# [TEXTAUSZUG]
Entscheidungsstichwort (Thema)
Tarifierung von Sakralgegenständen; Vollziehungsaussetzung in der Revisionsinstanz
Leitsatz (NV)
1. Sakralgegenstände wie Pulte, Schreine und Leuchter mit dem Charakter von Handelswaren sind keine umsatzsteuerermäßigten "Originalerzeugnisse der Bildhauerkunst" im zolltariflichen Sinne.
2. Beurteilungsgrundsätze für die in der Revisionsinstanz wegen Zweifeln an der Rechtsmäßigkeit des angefochtenen Steuerbescheids beantragte Aussetzung der Vollziehung.

# [ARBEITSAUFTRAG A]
Kannst du aus dem Text zur Tarifierung von Sakralgegenständen den Abschnitt von „Entscheidungsstichwort (Thema)“ bis einschließlich „Aussetzung der Vollziehung.“ wortgetreu abschreiben?
# [ARBEITSAUFTRAG B]
Kannst du den Text zur Tarifierung von Sakralgegenständen aufgreifen und im Anschluss an seinen letzten Satz weiterschreiben?
Die Einträge stehen in keinem Zusammenhang mit dem Text zur Tarifierung von Sakralgegenständen.

[Einträge aus einem Zeige-Datensatz]
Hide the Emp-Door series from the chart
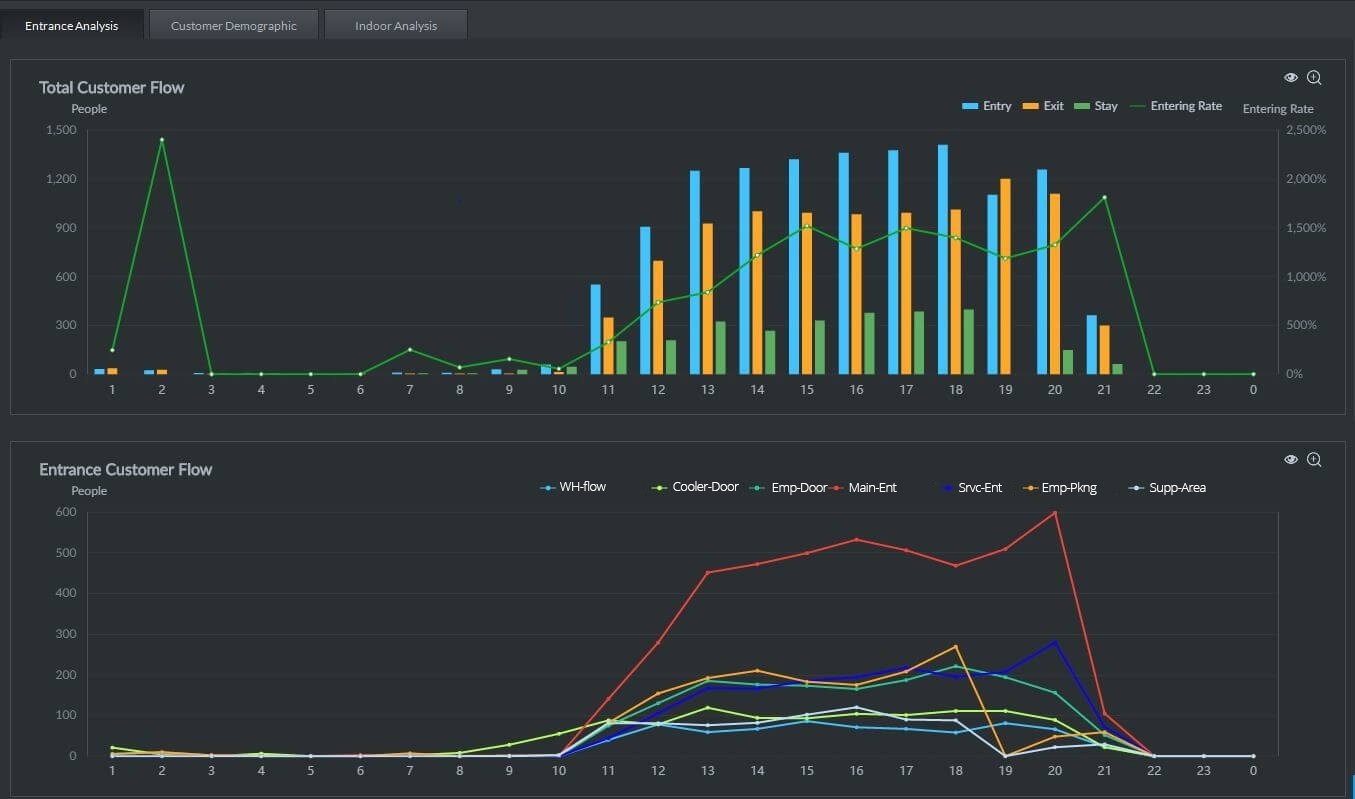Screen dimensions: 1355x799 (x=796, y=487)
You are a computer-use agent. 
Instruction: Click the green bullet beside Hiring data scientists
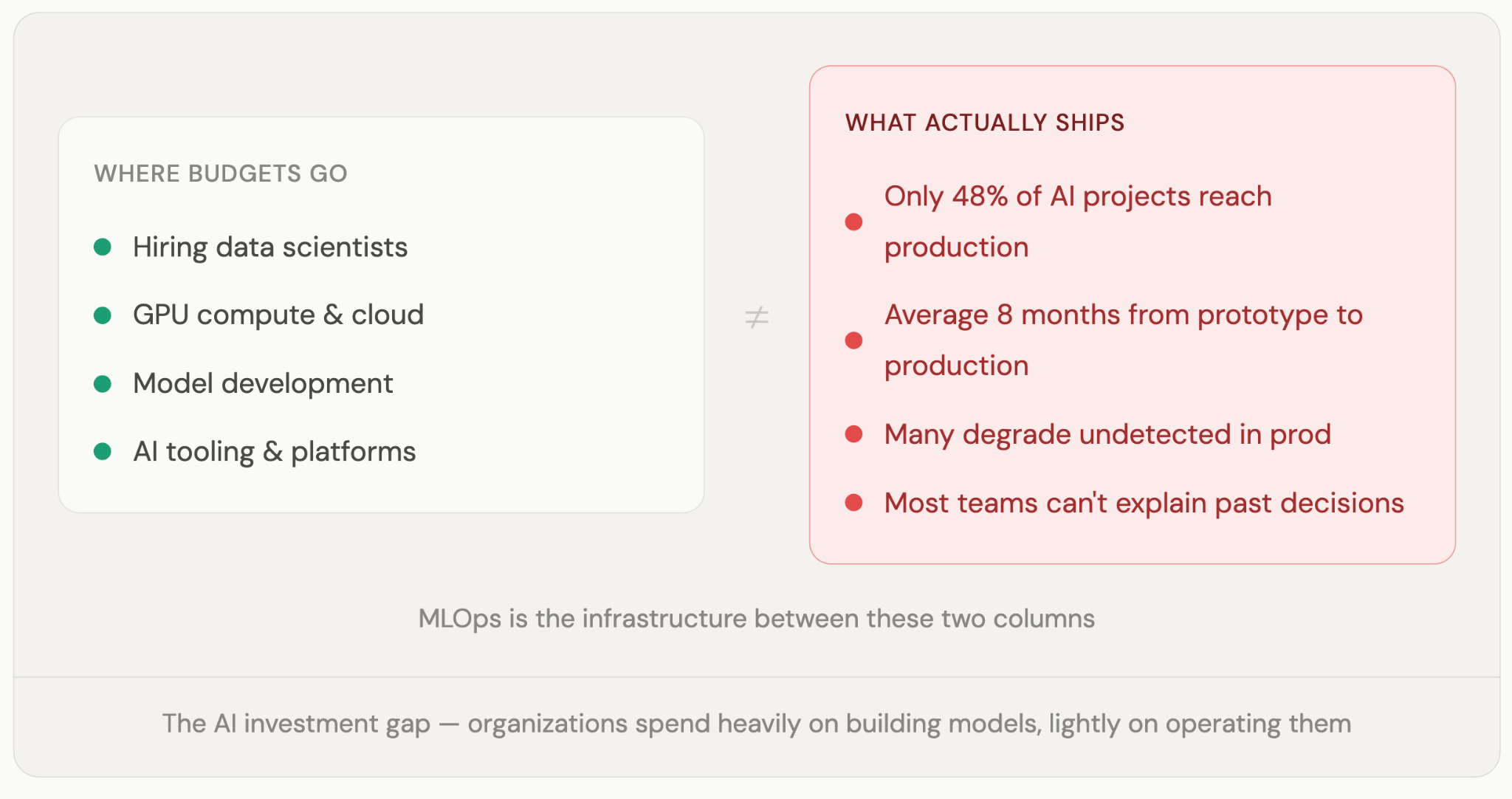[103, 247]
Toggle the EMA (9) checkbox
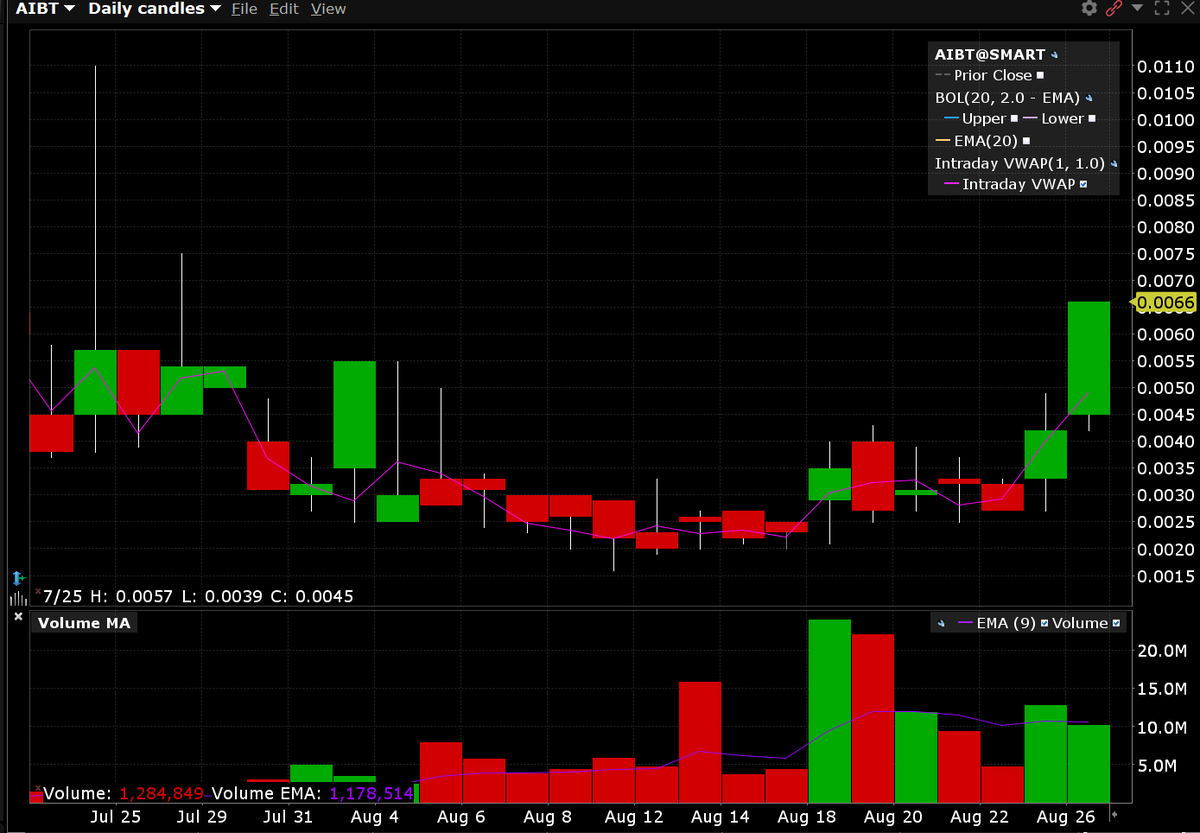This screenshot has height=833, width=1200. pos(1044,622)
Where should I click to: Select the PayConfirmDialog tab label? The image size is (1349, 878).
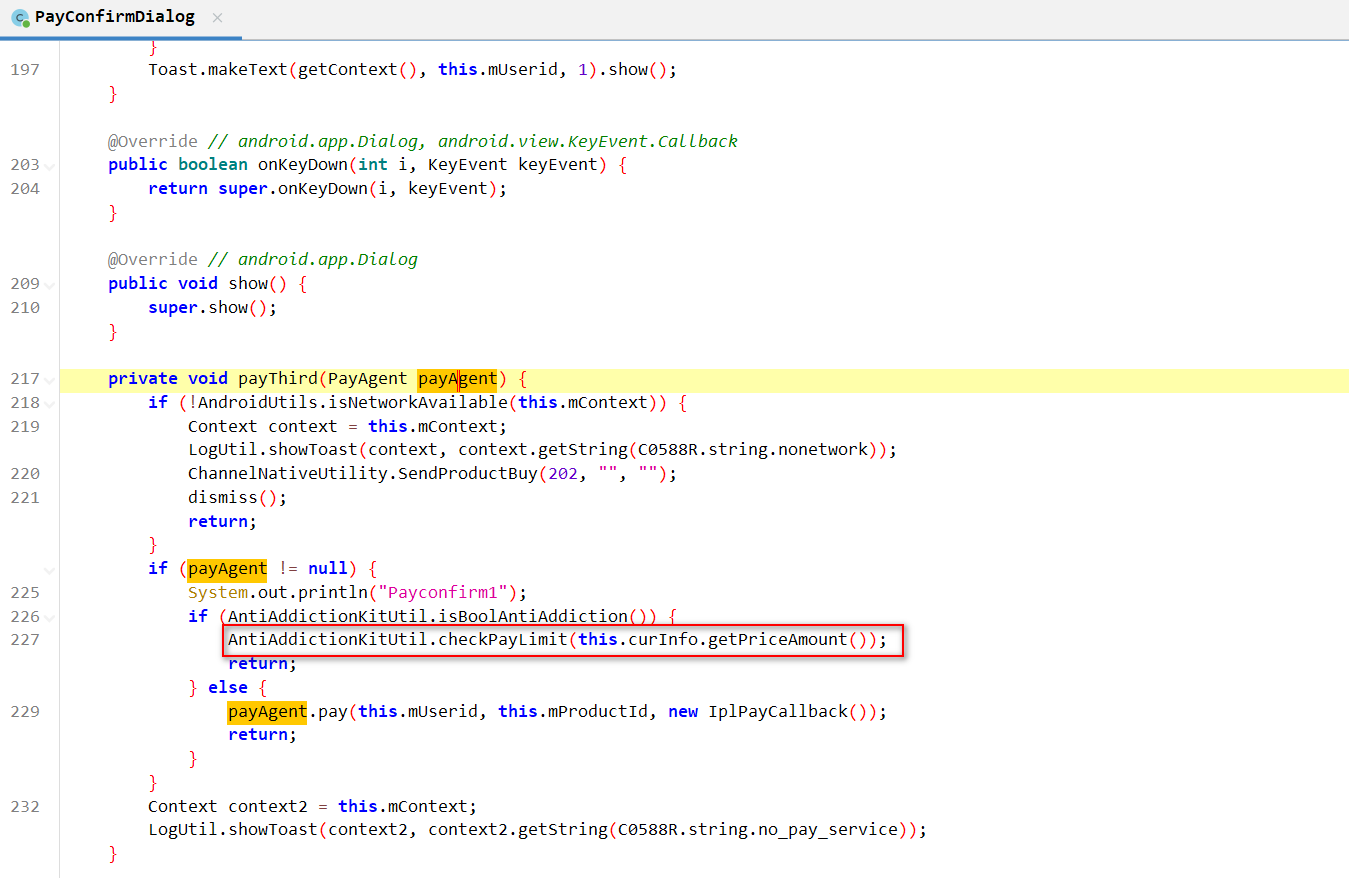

# [ANTWORT A]
Entscheidungsstichwort (Thema)
Tarifierung von Sakralgegenständen; Vollziehungsaussetzung in der Revisionsinstanz
Leitsatz (NV)
1. Sakralgegenstände wie Pulte, Schreine und Leuchter mit dem Charakter von Handelswaren sind keine umsatzsteuerermäßigten "Originalerzeugnisse der Bildhauerkunst" im zolltariflichen Sinne.
2. Beurteilungsgrundsätze für die in der Revisionsinstanz wegen Zweifeln an der Rechtsmäßigkeit des angefochtenen Steuerbescheids beantragte Aussetzung der Vollziehung.

# [ANTWORT B]
Normenkette
UStG 1980 § 12 Abs. 2 Nr. 1 S. 1; GZT Tarifnr. 99.03; KN Pos. 9703; FGO § 69 Abs. 3 S. 1, Abs. 2 S. 2, Abs. 4 S. 1
Tatbestand
Die Antragstellerin, eine selbständige Goldschmiedemeisterin, fertigte in den Jahren 1985 bis 1988 für den liturgischen Gebrauch bestimmte Sakralgegenstände (Tabernakel, Lesepult, Oster- und Altarleuchter) für eine Ordensgemeinschaft. Der Beschwerdegegner (das Finanzamt -- FA --) besteuerte die Lieferungen unter Anwendung des allgemeinen Umsatzsteuersatzes. Die von der Antragstellerin erhobene Klage, mit der die Anwendung des ermäßigten Umsatzsteuersatzes für "Originalerzeugnisse der Bildhauerkunst"begehrt wurde, hatte keinen Erfolg. Das Finanzgericht (FG) bezog sich in seinem in Umsatzsteuer- und Verkehrsteuer-Recht (UVR) 1996, 308 veröffentlichten Urteil vom 7. März 1996 14 K 1556/92 (Leitsatz in Entscheidungen der Finanzgerichte -- EFG -- 1996, 946), auf das im übrigen verwiesen wird, auf einen Katalog, aus dem sich ergebe, daß Sakralgegenstände ähnlicher Art im Handel vertrieben würden ("Handelsware").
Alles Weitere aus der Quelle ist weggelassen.